Killing and removing the moss is just the start. To remain moss-free, the grass must be improved and any other contributory factors addressed. Good autumn lawn maintenance is essential to maintaining lawn health.

If, despite remedial action, moss remains a problem, such as under trees or in a poorly-drained site, consider alternatives to grass.


There are several types of moss that grow on lawns. These are usually coarse, loose, green or yellowish-green tufts between the grass, but can form densely matted tufts or, in the case of Polytrichum, appear like small forests of miniature Christmas trees.

Moss gives the turf an uneven colour and surface. Loose mosses make the lawn feel spongy to walk on.

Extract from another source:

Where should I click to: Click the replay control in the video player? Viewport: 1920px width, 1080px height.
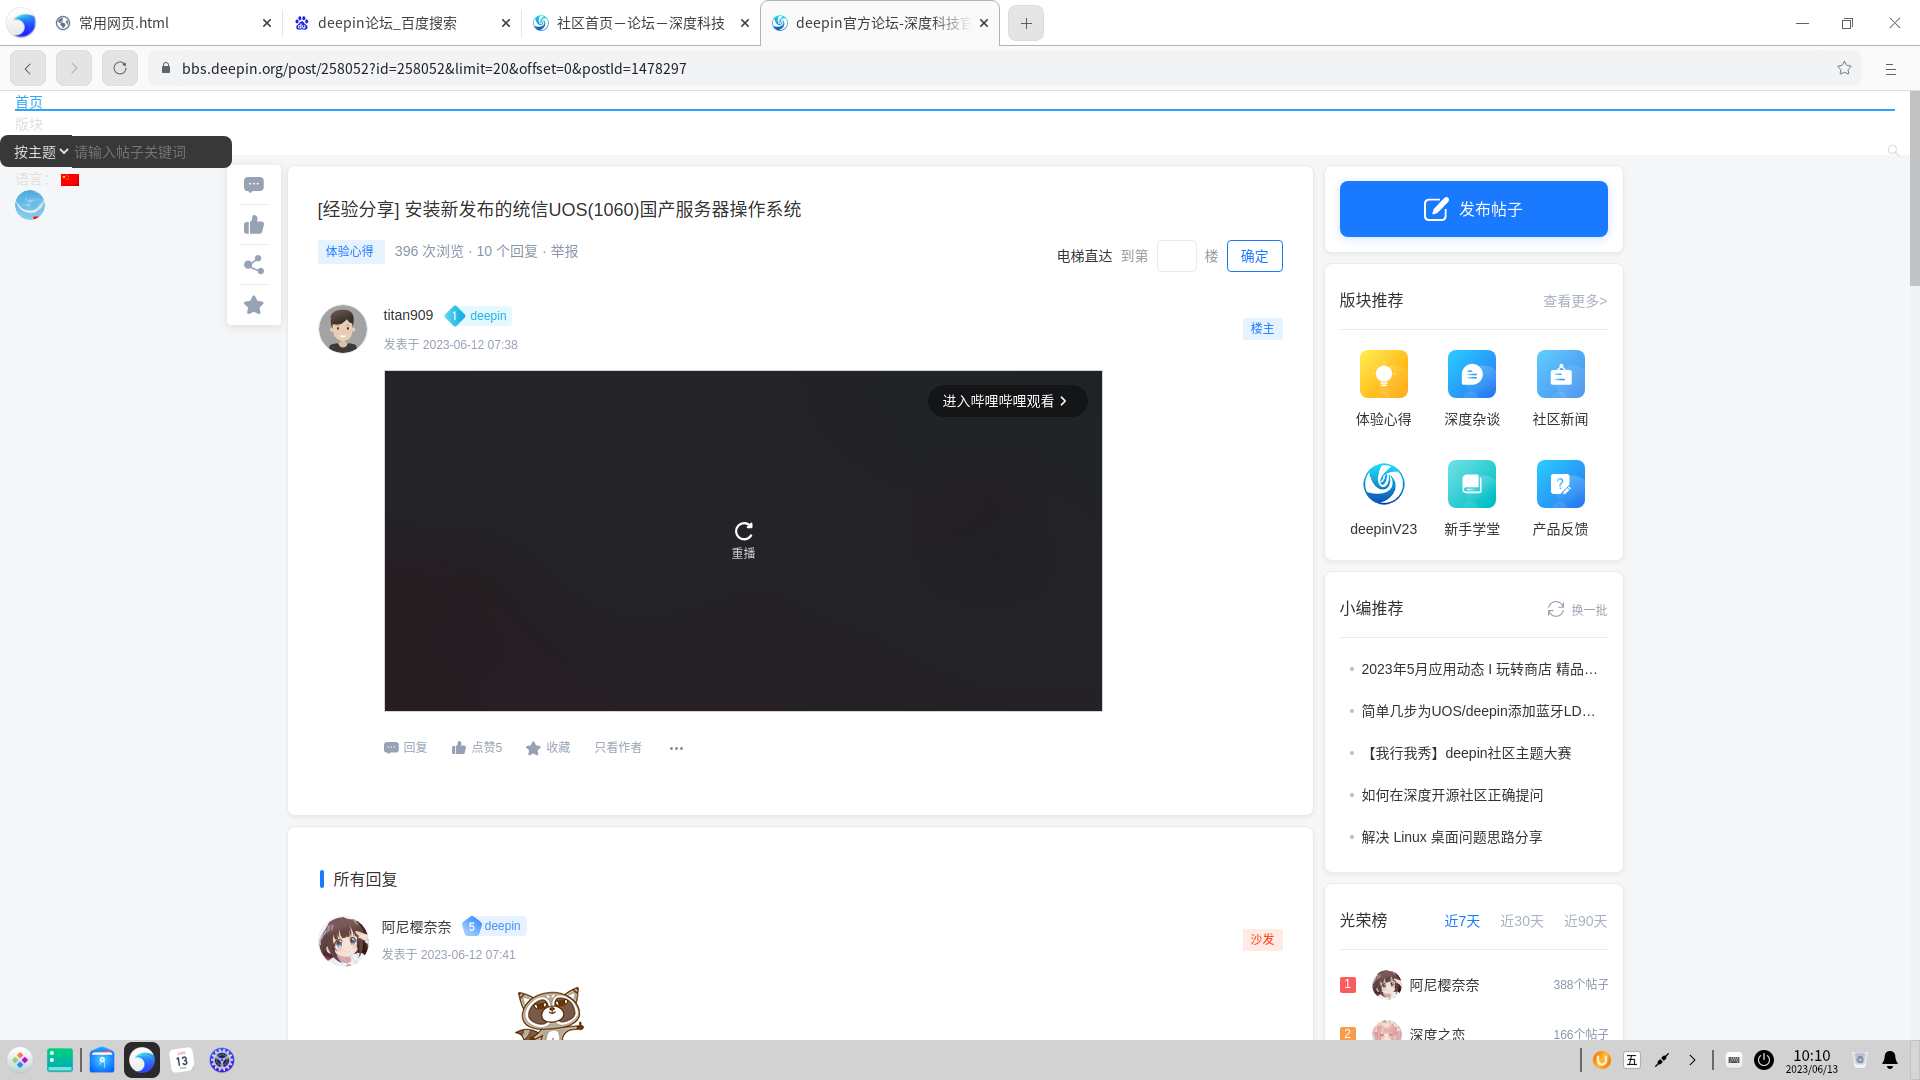tap(743, 532)
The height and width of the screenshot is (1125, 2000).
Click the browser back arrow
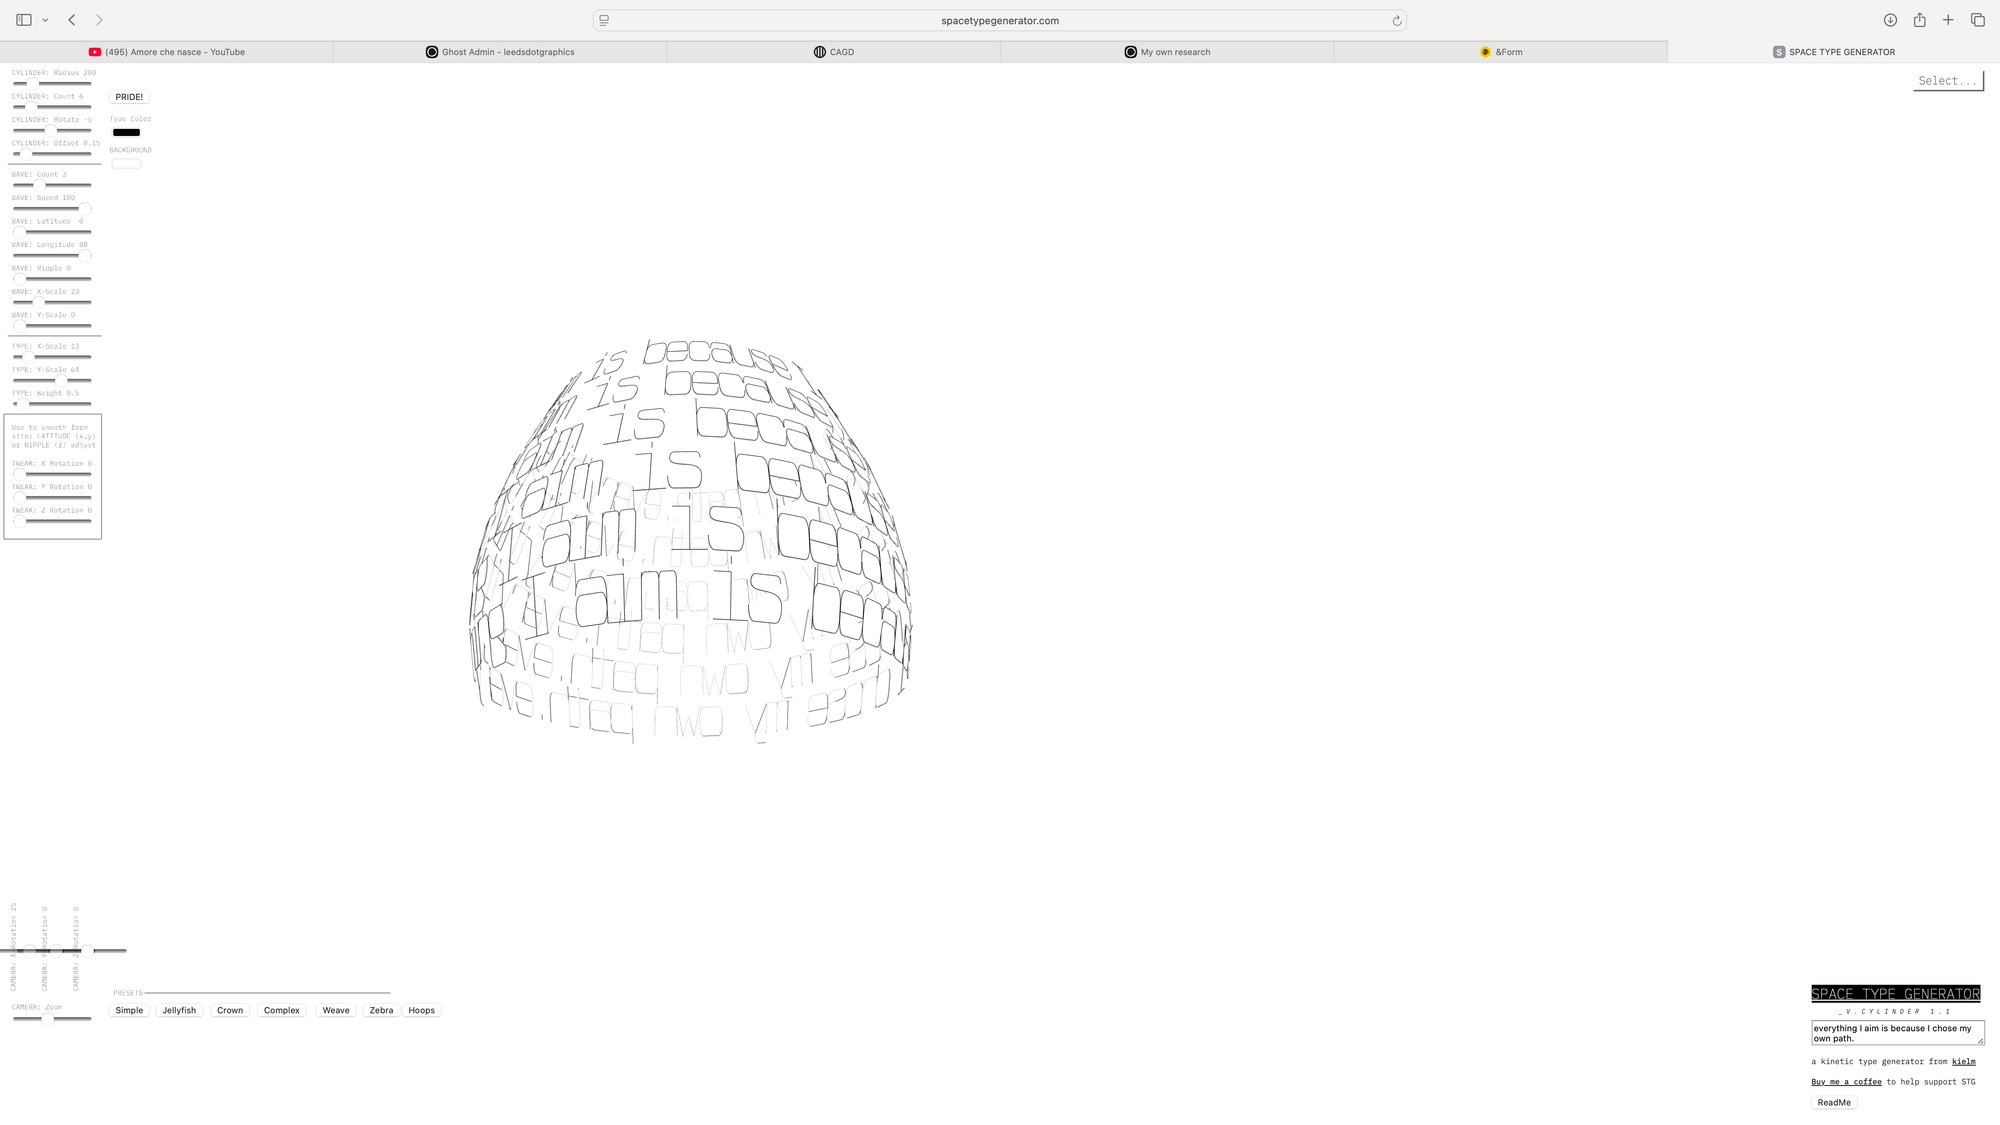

Poor growing conditions favour the growth of moss in lawns. These might include:

  • Sparse grass cover
  • Worn areas of turf, especially along walkways and where children play
  • Shady areas, especially beneath trees
  • Compacted soil
  • Wet weather and waterlogged conditions
  • Drought-stressed grass
  • Mowing too close
  • Impoverished lawns or infertile soil
  • Poorly prepared or poorly maintained lawns
  • Acidic soil conditions

Chemical control

As part of our treatment programme Stripes Lawn Care apply a winter fertiliser through December and January, the purpose of this treatment is to harden the turf to make it more disease resistant, the treatment also keeps the turf green during the winter months and is a very effective way of controlling moss.

Moss prevention

Stripes Lawn Care’s treatment programme helps prevent moss establishing and thriving through a combination of regular fertiliser applications, aeration and scarifying.